What is it with the Church denominations on the Climate Crisis? The coverage seems to be be declining rather than taking a sharp turn upward and beginning to act like they understand what’s at stake. This is a colossal ethical problem. To stay out of the issue in their coverage is tantamount to a blasphemous bow to the forces of status quo. And Status Quo theology and spirituality is a sign of serious irrelevance and irresponsibility. It’s so sad and enraging that all of the deonominations are seeing movements (like FossilFreeUMC and others), and yet these movements garner practically NO coverage from the denominational media.
The Crisis has accelerated to absolutely unpredicted extremes, and yet the media chug along focusing on the same issues. You’d think it was the 1970’s, before most anyone was aware that we had this growing problem (even then there were some who saw it coming). We no longer have that to fall back on. The evidence is CLEAR, and yet the church can’t seem to see this as an occasion to seriously re-examine how utterly unsustainable the world’s advanced industrial powers have molded us into serious threats to the planet’s ecosystems.
Folks, it’s time for a Reformation! Seriously. This is not hyperbolics. The problems tackled by Martin Luther were serious cultural and spiritual issues, but nothing on the scale of the Crisis faced by the very systems that created and provided for the flourishing of humans on this earth. Without them, there is no more theology at all. There are, certainly , problems within this larger problem that create chaos amongst humans and their societies, but these will only worsen as climate catastrophes accelerate in number and severity; when water shortages intensify, and mass poisoning from numerous toxins being unleashed on people spreads.

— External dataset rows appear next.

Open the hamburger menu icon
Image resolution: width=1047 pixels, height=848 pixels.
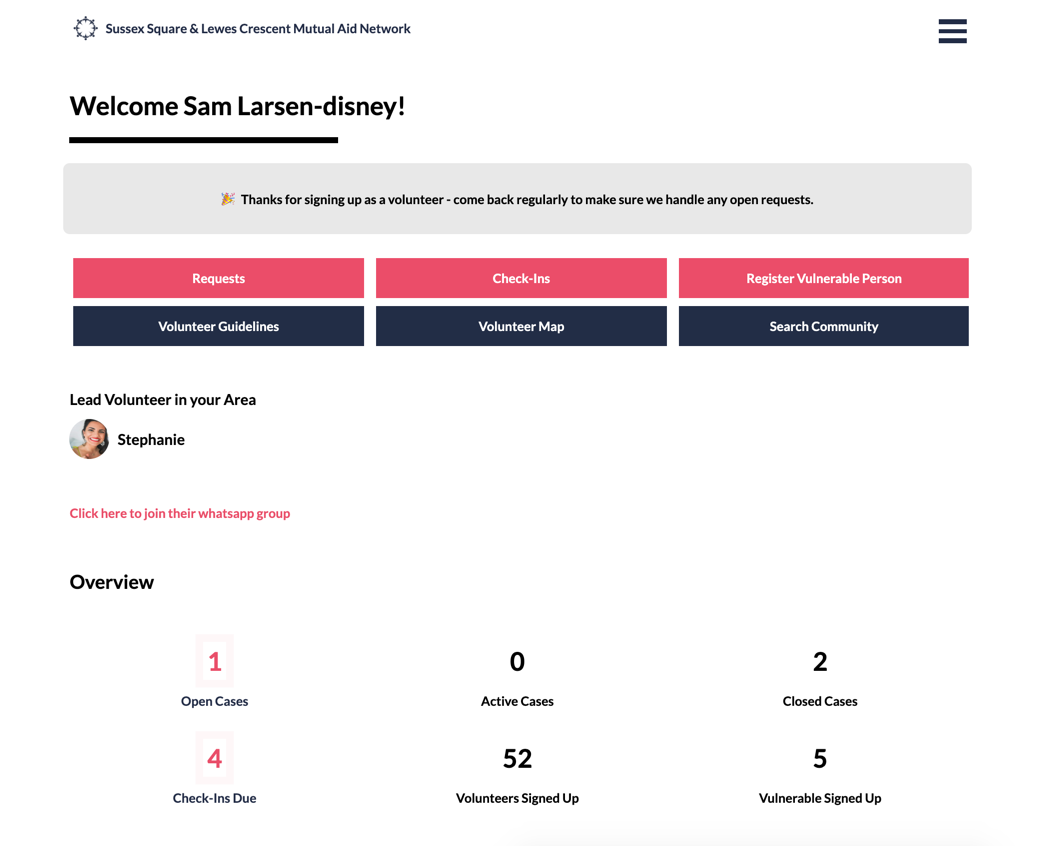[952, 31]
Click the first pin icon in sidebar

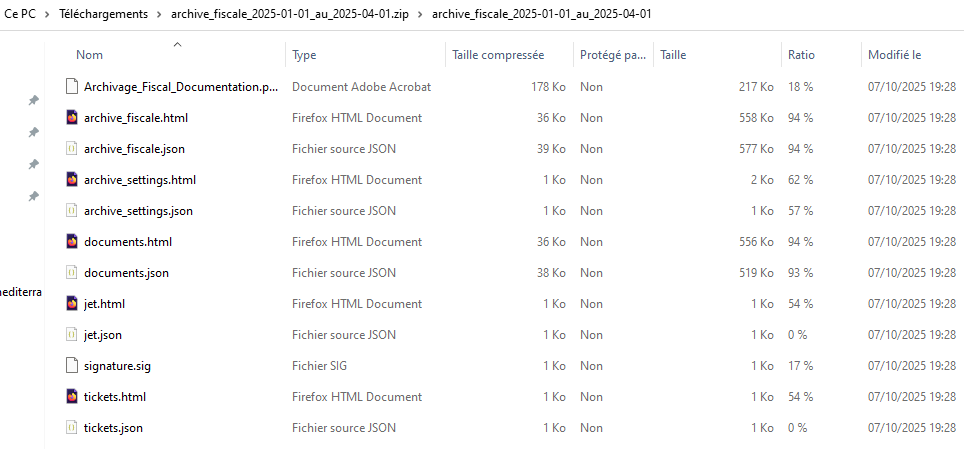(33, 100)
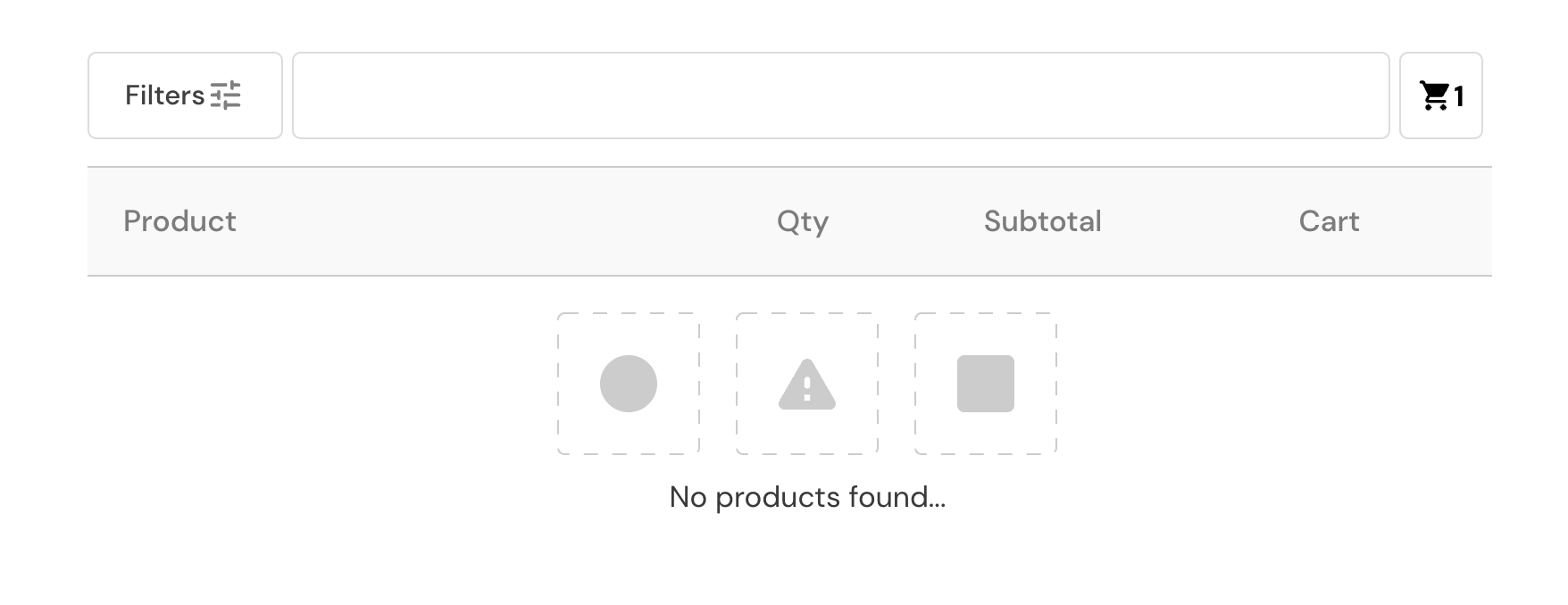Select the Qty column header
1568x605 pixels.
[x=803, y=221]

The ethical problems compound as the “profiteers” of this madness still seek to undermine the awareness that there is a crisis. The Church MUST stand out and against this and call for a serious change of direction; toward an “Ecological Civilization”; toward what Bill McKibben calls “Deep Economy”; toward what John Cobb and Herman Daly called “Ecological Economics”. The church denominations MUST get with the program, or become yet another symbol of accommodation and “conformity to the world”. Ironically, in this case, “conformity to the world” contributes and gives assent to the destruction of the world’s systems that gave and sustain life as we know it.